I'm tempted to use this as backstory. Aka the user search for notification in a sea of notification related file. User could be more specific in query, but pointing to a recent / frequent file is still an user friendly thing to do.

calebmeyer commented 8 years ago

A few things which I think should give a recent-based bonus:

I also really like the idea of a frequency based bonus. If atom can remember how many times I've opened application_controller.rb, it can promote it above application.rb when I type appcon.

jeancroy commented 8 years ago

I also really like the idea of a frequency based bonus. If atom can remember how many times I've opened application_controller.rb, it can promote it above application.rb when I type appcon.

I think it should already be the case. Are you using the alternate scoring ?

calebmeyer commented 8 years ago

I am, and it is, but what if application.rb were the more common one? I picked a bad example, but I do still run into this occasionally.

jeancroy commented 8 years ago

From a design standpoint example of the problem we are trying to solve is very useful. For example typing 'app' somehow prefering 'application_controller.rb' to 'application.rb'

but I do still run into this occasionally

very interested to hear about such user stories.

lee-dohm commented 8 years ago

BTW, the Slack engineering blog recently posted an article about how they optimized the channel switcher in Slack and included a "frecency" algorithm in it.

juanmirocks commented 7 years ago

My 2 cents: when the best match has a filename that is the same for other found files (e.g. when having multiple projects with same/similar files), just return the last accessed one.

From my view, I do not think this is against anybody's expectations. Please correct me if I'm wrong.

(This sorting algorithm should be very simple to implement and requires no extra weighting magic)

calebmeyer commented 7 years ago

@juanmirocks I can see where this algorithm would give me not the best result.

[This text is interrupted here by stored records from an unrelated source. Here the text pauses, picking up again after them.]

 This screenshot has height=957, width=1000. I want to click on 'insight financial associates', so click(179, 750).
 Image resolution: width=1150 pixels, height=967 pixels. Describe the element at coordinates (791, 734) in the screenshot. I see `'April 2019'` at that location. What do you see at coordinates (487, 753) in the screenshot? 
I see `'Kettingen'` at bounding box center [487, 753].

Let's say I'm working on a ruby project. I make some changes to the Gemfile (the dependencies file) in my project, but then have to switch gears. So I add another (related) project to the workspace. I open up a few files for project 2. Then I use the fuzzy finder to search for Gemfile.

What you propose would have the most recently accessed Gemfile show up first in the list. However, I've switched to working on the second project, and would like to see the Gemfile for the project I've worked in most recently.

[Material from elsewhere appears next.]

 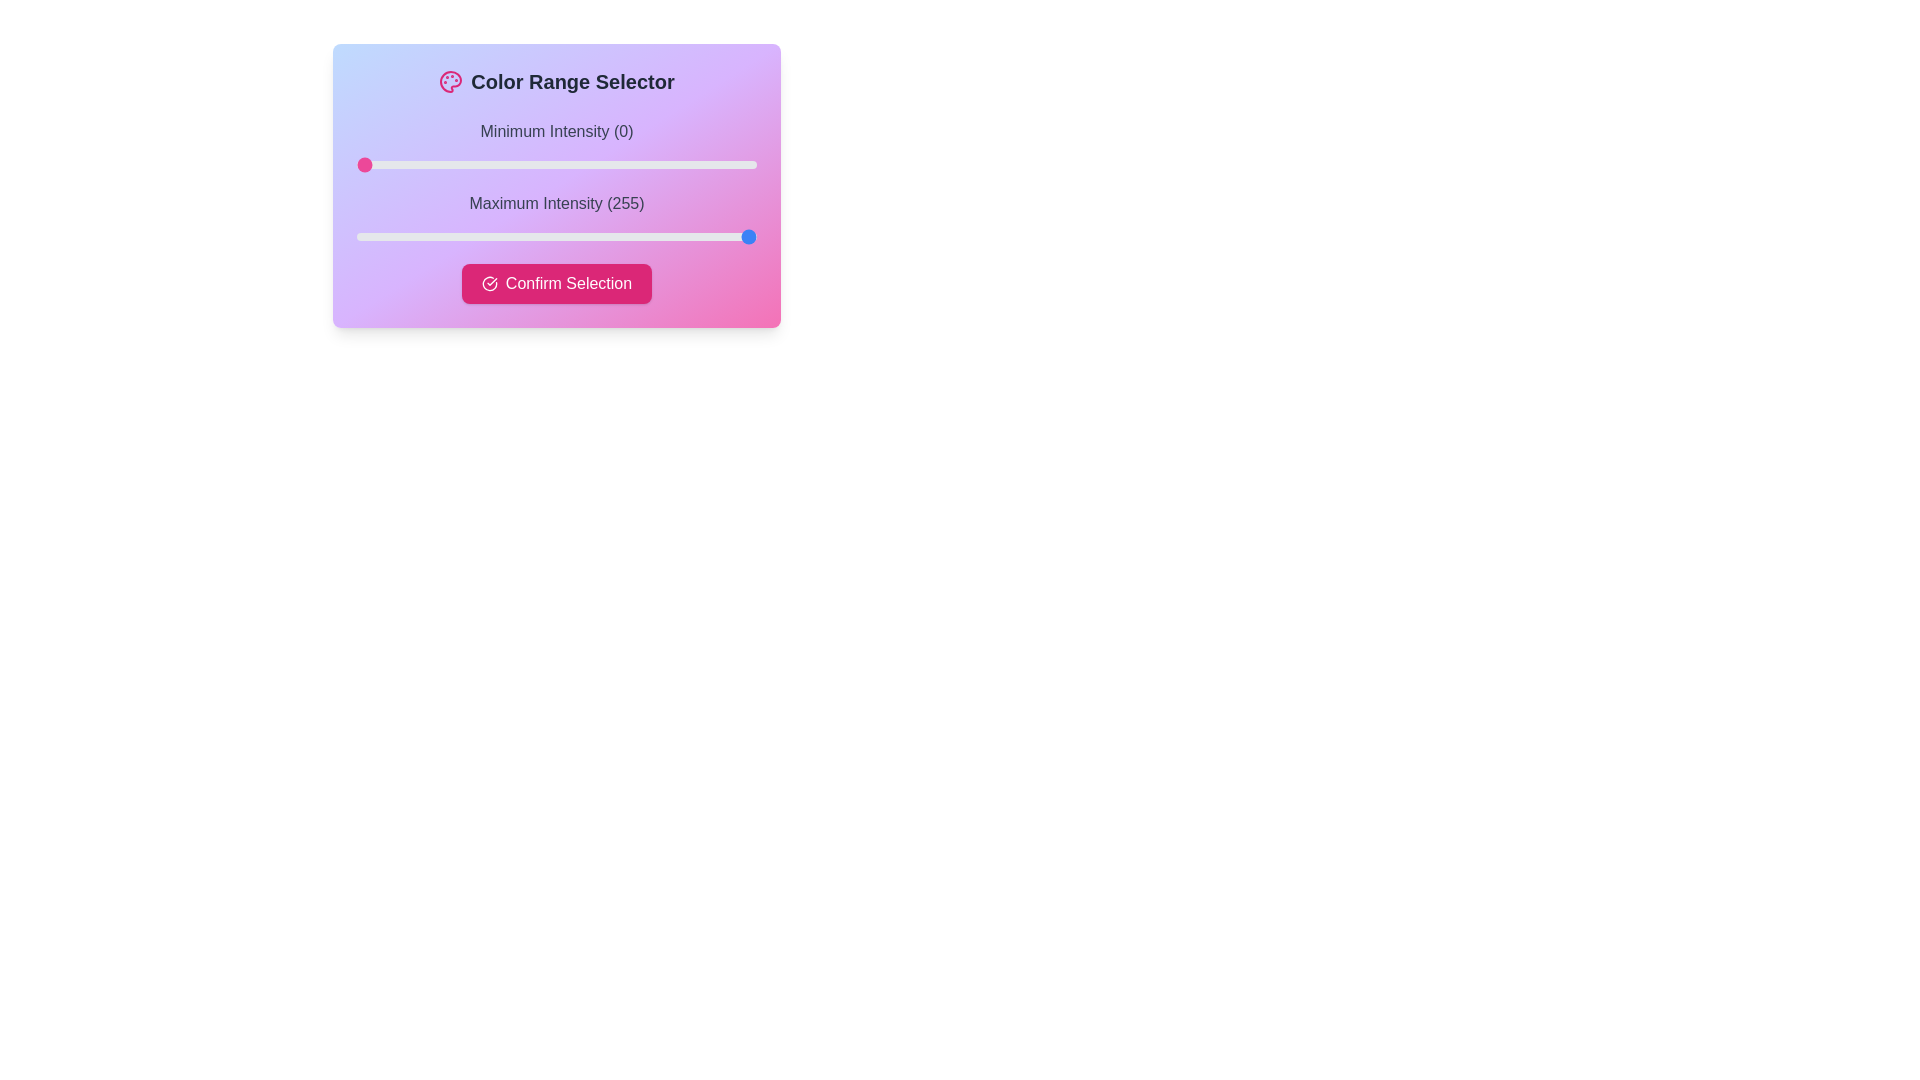 What do you see at coordinates (741, 164) in the screenshot?
I see `the minimum intensity slider to 246 value` at bounding box center [741, 164].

I don't think there's a best answer for this case. Sometimes I'll want to refer back to project 1's Gemfile, sometimes I'll want to move on to project 2's Gemfile. The problem only gets worse if you have a top level folder for all the projects you work on and you open that at the start of your day.

juanmirocks commented 7 years ago

@calebmeyer I see your point. I don't know if the Atom API records the access date of the last accessed project...

Nonetheless, I still see as either your proposition or yours more sensible than the current one. The current approach pretty much seems random when the match is just a filename (and not its directory path), which I guess is very common. If that's the case, currently, the shown order is... what? I see no logic in that.

So giving a more sensible to same-filename matches makes sense to me. Either my proposition, yours, or both or other simple ways via configuration. I'm very much willing to submit a pull change with this. It would solve me lots of time in finding my files.

mikegazdag commented 6 years ago

Are we not able to implement a “Frecent” (frequent and recent) method like z does?